Deberíamos despreocuparnos de los
avatares que marcan la existencia de la Iglesia, dejar en manos de los obispos
el timón de la nave ecuménica que pilotan, pero son ellos los que reclaman
nuestro sometimiento legal y moral a los criterios sacramentados que defienden.
Aquí se ha gobernado siempre, salvo en períodos muy cortos de nuestra historia,
en coalición con la Iglesia Católica, peculiaridad que nos obliga a seguir muy
de cerca la relación de fuerzas en la cúpula eclesial y los planteamientos
políticos del pontífice romano. En el Medievo, aquí y en toda Europa, la
Iglesia acumuló poder temporal, riquezas extraordinarias y propiedades
inmensas, reservándose también la custodia y usufructo de los bienes culturales
y las ciencias incipientes. Fueron sin embargo nuestros Reyes Católicos, recién
ensamblados los reinos españoles en una nueva nación, los que otorgaron a la
religión dominante funciones ejecutivas fundamentales.
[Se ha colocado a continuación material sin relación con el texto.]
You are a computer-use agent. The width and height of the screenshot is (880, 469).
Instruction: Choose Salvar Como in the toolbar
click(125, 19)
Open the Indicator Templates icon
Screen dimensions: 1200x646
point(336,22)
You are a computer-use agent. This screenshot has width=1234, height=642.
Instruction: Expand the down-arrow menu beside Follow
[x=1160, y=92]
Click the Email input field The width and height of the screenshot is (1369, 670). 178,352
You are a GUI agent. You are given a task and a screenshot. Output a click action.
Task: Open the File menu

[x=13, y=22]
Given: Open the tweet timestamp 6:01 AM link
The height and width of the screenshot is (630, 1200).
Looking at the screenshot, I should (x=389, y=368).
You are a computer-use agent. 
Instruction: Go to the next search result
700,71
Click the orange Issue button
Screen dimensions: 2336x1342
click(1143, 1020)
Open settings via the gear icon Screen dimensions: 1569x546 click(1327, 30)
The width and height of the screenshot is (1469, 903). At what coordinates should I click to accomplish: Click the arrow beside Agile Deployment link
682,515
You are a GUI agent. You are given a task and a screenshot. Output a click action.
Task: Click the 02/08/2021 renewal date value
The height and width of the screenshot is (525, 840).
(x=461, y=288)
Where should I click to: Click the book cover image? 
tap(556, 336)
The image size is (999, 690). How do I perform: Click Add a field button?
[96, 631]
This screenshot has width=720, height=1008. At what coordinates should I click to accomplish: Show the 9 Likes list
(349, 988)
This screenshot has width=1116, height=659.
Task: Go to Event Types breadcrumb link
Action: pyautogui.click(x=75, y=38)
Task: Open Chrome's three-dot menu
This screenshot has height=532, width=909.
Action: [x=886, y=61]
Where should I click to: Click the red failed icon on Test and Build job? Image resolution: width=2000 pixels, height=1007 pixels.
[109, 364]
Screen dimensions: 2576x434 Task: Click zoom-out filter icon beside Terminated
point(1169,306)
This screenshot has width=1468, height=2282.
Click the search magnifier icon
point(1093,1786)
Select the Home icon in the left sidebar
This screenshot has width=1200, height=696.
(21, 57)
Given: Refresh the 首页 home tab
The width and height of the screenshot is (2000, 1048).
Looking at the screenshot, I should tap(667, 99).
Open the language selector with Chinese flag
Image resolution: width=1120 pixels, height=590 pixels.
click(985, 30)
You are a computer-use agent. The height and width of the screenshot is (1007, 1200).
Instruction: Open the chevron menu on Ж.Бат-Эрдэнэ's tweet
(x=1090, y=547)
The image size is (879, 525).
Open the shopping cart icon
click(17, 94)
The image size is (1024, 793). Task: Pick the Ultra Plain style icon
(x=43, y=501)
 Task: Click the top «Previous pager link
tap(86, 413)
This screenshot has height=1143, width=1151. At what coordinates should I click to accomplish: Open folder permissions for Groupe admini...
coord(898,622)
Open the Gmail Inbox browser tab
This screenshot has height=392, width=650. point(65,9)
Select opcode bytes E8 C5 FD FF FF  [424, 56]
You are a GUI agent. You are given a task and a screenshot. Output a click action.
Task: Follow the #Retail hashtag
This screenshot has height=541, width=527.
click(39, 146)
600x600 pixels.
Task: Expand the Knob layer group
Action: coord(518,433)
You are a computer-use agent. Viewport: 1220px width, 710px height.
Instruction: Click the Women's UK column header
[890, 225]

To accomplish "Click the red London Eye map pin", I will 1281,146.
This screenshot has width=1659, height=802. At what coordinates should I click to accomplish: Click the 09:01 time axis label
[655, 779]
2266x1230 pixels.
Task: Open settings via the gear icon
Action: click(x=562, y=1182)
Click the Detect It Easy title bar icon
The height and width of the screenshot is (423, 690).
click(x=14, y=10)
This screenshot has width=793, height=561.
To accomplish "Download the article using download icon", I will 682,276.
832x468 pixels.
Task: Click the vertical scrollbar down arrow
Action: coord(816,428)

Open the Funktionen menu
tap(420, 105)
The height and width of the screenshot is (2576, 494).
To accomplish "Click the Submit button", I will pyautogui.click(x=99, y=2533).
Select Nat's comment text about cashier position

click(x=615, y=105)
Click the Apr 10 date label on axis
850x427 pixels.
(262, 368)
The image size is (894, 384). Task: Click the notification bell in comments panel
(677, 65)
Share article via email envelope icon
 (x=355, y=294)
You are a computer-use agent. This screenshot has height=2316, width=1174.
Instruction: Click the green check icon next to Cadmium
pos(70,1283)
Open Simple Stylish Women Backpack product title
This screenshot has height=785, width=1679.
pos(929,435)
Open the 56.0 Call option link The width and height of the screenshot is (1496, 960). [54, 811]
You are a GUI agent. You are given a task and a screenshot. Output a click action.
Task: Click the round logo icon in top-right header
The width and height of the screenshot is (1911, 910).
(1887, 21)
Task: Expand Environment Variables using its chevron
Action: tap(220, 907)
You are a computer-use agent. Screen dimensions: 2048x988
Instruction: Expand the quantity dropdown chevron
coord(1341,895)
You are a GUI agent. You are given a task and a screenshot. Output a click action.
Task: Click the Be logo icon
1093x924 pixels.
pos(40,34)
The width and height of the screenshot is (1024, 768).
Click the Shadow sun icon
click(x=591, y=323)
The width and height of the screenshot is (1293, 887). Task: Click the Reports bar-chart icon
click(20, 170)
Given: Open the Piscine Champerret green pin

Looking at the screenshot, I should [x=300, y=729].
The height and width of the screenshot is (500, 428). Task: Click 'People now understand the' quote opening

Convertida por real decreto en gendarmería,
tribunal inquisitorial y brazo ejecutor de las sentencias que ellos mismos
redactaban, no hubo legislación o decisión política que no fuera sancionada por
los santos varones de la catolicidad patria. Por aquellos tiempos, en el
manifiesto que los judíos remitieron a los monarcas para evitar su expulsión de
España, les advertían ya de las funestas consecuencias que para el futuro Reino
tendría la injerencia de la Iglesia en los asuntos públicos. En el citado
documento, cuya lectura les recomiendo, los sefardíes condenados a la diáspora,
traicionados por una Corona a la que habían servido fielmente, pronosticaron
centurias de inmovilismo impermeable al progreso, oscurantismo estéril,
aislamiento culpable e incultura generalizada. Desde entonces, a salvo de las
reformas luteranas y calvinistas que cambiaron el continente, libre de
competencias internas y asentada en el
Nuevo Mundo de raíz española, nuestra Iglesia ha formado parte las estructuras
que sostienen al Estado.
Cuando ahora reivindicamos que
cada cual ocupe el lugar que le corresponde, nos recuerdan que la mayoría de
los ciudadanos son católicos, como si tal estadística les concediera el derecho
a una presencia activa en las instituciones. Cuando les recordamos que
santificaron nuestra Guerra Civil
calificándola de Cruzada, que no dieron el más mínimo consuelo a los
perdedores, que pasearon después bajo palio al dictador y que permitieron
incluso la acuñación de monedas con la silueta de Franco y la leyenda "Caudillo
de España por la Gracia de Dios", de inmediato se califica a los críticos
tachándolos de anticlericales y revanchistas. Han olvidado que la dictadura les
permitió convertir España en un seminario menor, segregando a los alumnos por
sexos y procedencia social, evangelizando por la fuerza a toda la sociedad con
sus dogmas y sus principios seculares. Aquellas prerrogativas, características
de una época infame, han quedado marcadas en la genética de la jerarquía eclesiástica
de la Iglesia española.
Aún hoy se cobijan a la sombra de
un Concordato periclitado, mantienen con
ayuda del Estado sus colegios y universidades, disponen de su propio
cepillo en la declaración de la renta y se benefician de numerosas exenciones
fiscales. Cuando quieren opinar, de lo humano más que de lo divino, lo hacen en
sus tribunas públicas de las que son propietarios. Cuando les parece necesario,
cuentan con fieles laicos en los
consejos de ministros y en los puestos claves de la gestión económica. Rouco se
marcha pero en España seguimos gobernados en coalición con la Iglesia.